Mesmo sem o bebê, Cássia tinha leite e vivia no puerpério. Ela precisava de ajuda, sim, para enfrentar esse momento.
"Mas me dei conta que precisava me tratar. Estava com o corpo modificado, sentindo a ausência de alguém para acolher. Me colocar nos eixos era necessário", diz.
Além do tratamento com o profissional, ela também procurou outros tipos de terapia, começou a desenhar e a fazer exercícios físicos.
Livro fez parte do processo de cura
Em meio à pandemia, Cássia já estava exausta de conversar apenas com o marido e terapeuta sobre o que tinha acontecido. Apesar de ajudar, ela queria uma nova válvula de escape. E foi assim que começou a escrever. "Esse livro é como se eu tivesse falando comigo do passado. Foi um processo de autoconhecimento. A vida é uma jornada inacabada e podemos mudar de rumos quando algo não está bem e entendê-la que ela flui, mas que também tem percalços", diz Cássia.
Para ela, escrever era o remédio para a alma que precisava naquele momento, quase um ano depois da perda do Antônio. "À medida que fui escrevendo, resgatei memória e dialoguei comigo. Entendi que a maternidade nos recria, não só nos transforma. Passei a encará-la de outra forma e reconhecer as fraquezas e vulnerabilidades em mim", conta. Quando ela terminou, mostrou a obra ao marido que a incentivou a publicar. E algumas mulheres que passaram pela mesma experiência, leram a obra e disseram a ela que se sentiram acolhidas, pois conseguiam se ver na história.
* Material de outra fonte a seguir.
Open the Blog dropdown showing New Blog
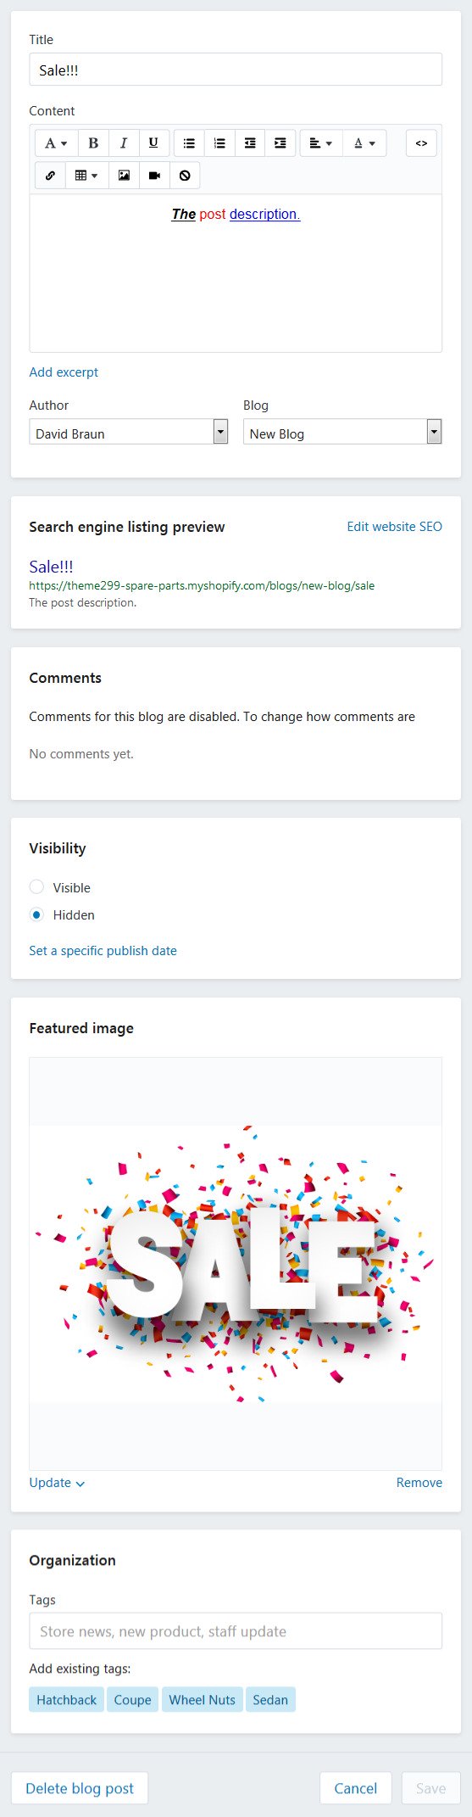Screen dimensions: 472x1817 click(342, 432)
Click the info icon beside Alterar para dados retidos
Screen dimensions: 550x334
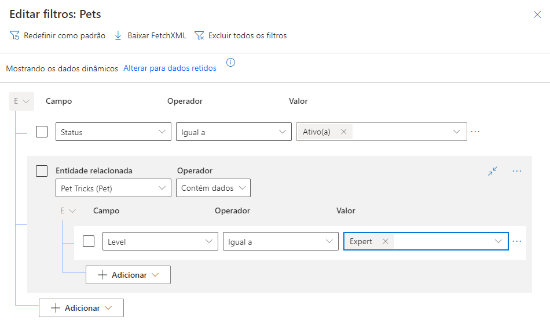click(x=230, y=63)
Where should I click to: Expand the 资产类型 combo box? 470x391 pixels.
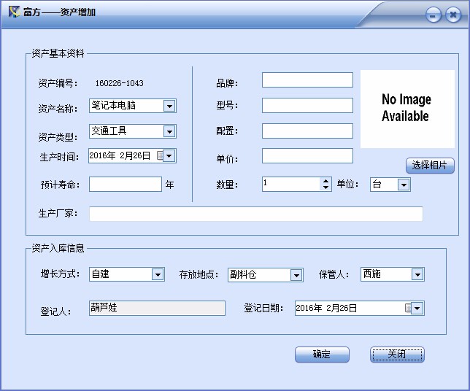(169, 131)
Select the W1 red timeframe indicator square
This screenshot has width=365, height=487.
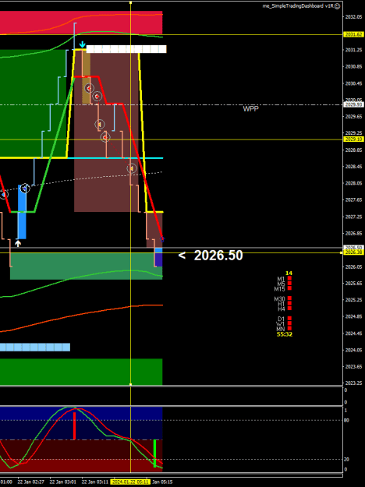(289, 323)
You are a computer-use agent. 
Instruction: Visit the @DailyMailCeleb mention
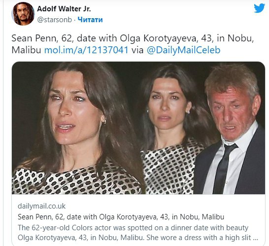183,50
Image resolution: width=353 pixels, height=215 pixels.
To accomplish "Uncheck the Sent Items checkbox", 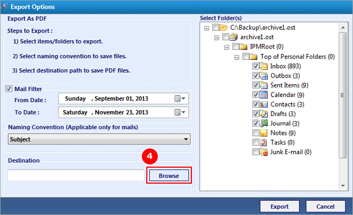I will tap(256, 85).
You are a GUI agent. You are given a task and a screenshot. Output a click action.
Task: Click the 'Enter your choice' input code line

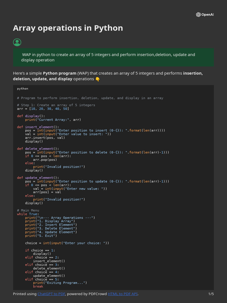(67, 243)
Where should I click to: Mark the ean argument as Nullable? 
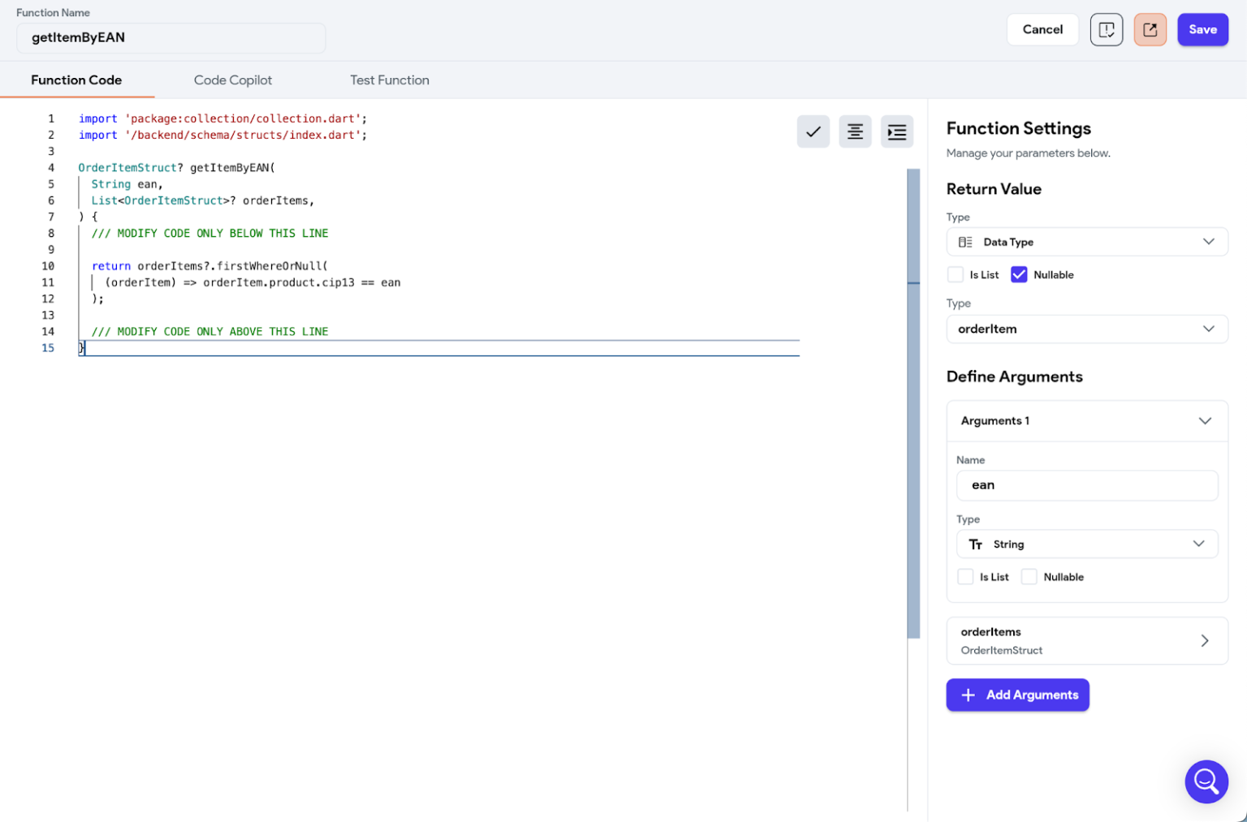pyautogui.click(x=1029, y=576)
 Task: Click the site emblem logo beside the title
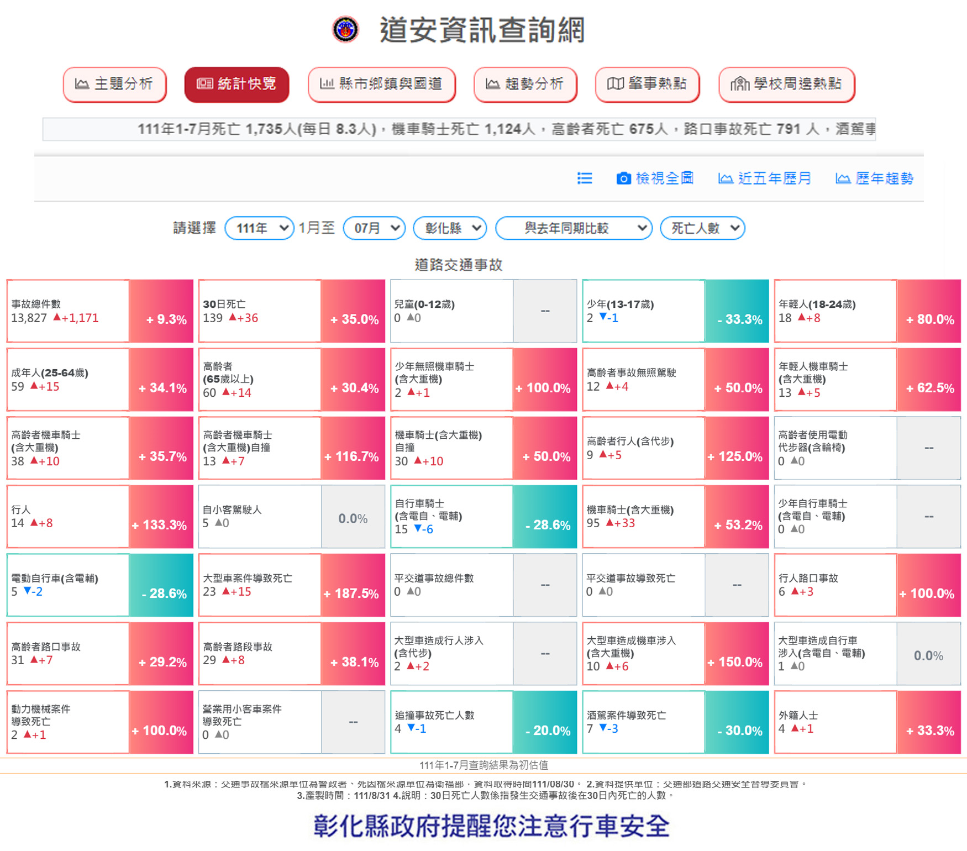[x=345, y=29]
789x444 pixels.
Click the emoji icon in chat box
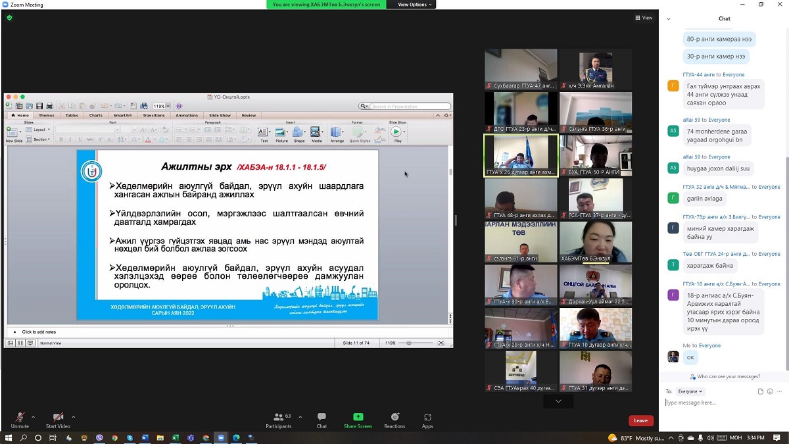(770, 391)
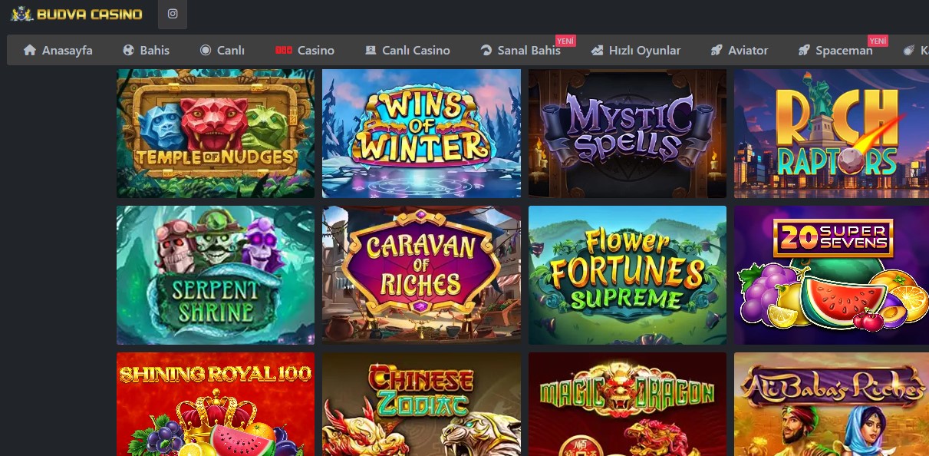
Task: Launch the Serpent Shrine game
Action: pyautogui.click(x=216, y=275)
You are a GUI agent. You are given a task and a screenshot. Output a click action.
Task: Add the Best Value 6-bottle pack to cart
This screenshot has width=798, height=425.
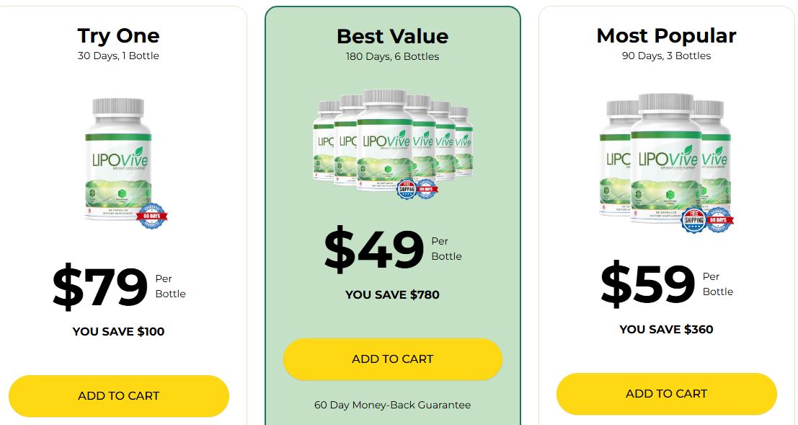tap(392, 359)
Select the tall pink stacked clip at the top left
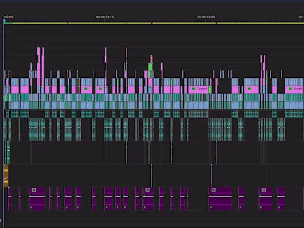This screenshot has height=228, width=304. point(38,66)
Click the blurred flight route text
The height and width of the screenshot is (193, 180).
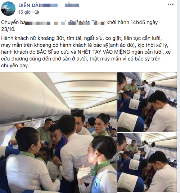[x=65, y=23]
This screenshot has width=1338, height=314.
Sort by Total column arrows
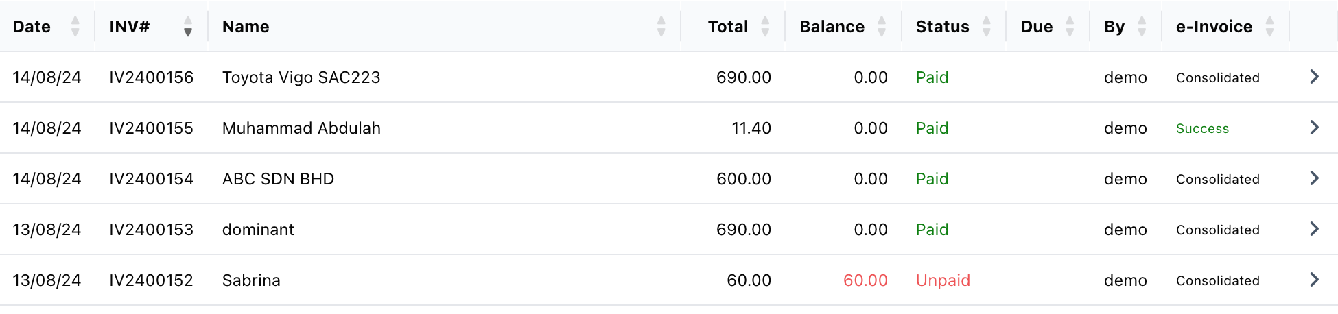[766, 27]
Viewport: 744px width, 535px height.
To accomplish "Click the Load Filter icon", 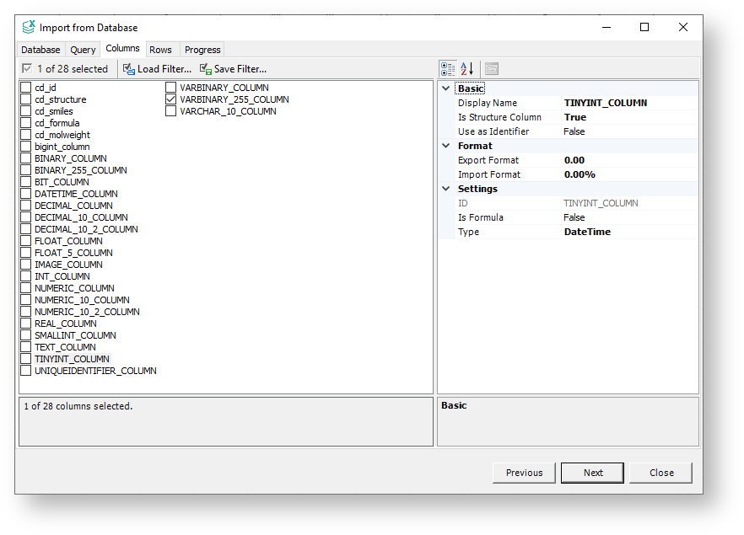I will (128, 69).
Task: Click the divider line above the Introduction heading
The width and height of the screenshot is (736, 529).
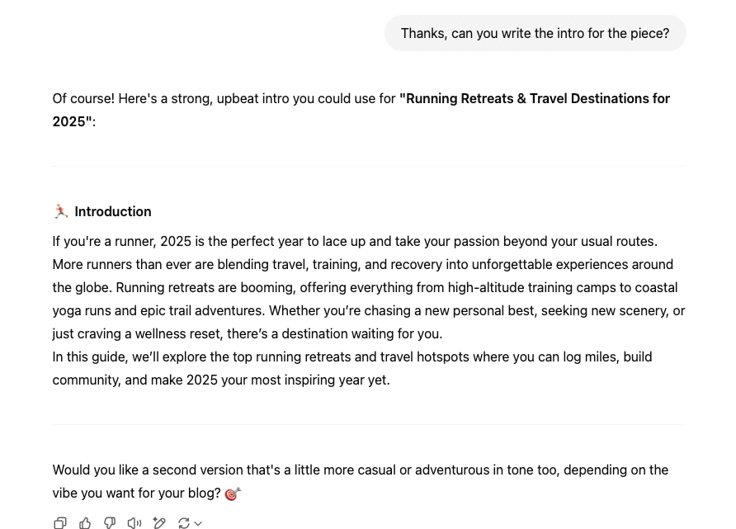Action: (x=369, y=166)
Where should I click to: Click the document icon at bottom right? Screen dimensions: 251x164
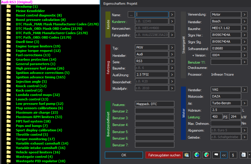(243, 155)
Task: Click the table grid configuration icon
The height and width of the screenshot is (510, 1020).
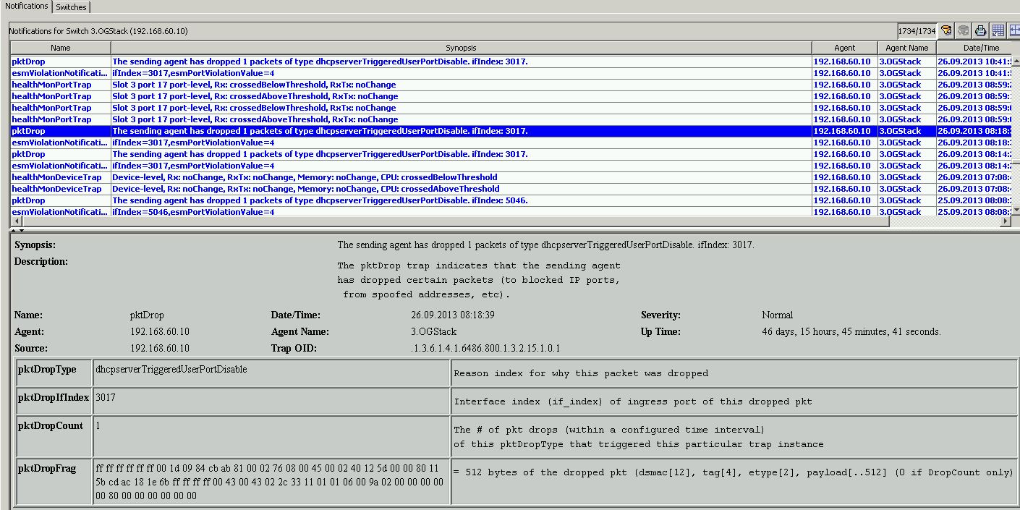Action: (998, 30)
"O tempo não cura nada, só ameniza. Você aprende a lidar com a dor. O livro é um recorte do meu primeiro ano sem Antônio, mas materializa as lembranças que eu tenho dele. Não tenho nada físico, só um cartão com o pé dele carimbado e uma mecha de cabelo. É reconfortante para mim saber que as pessoas podem se identificar com a minha história, criando seus próprios processos para criar essa força emocional que o momento pede", diz.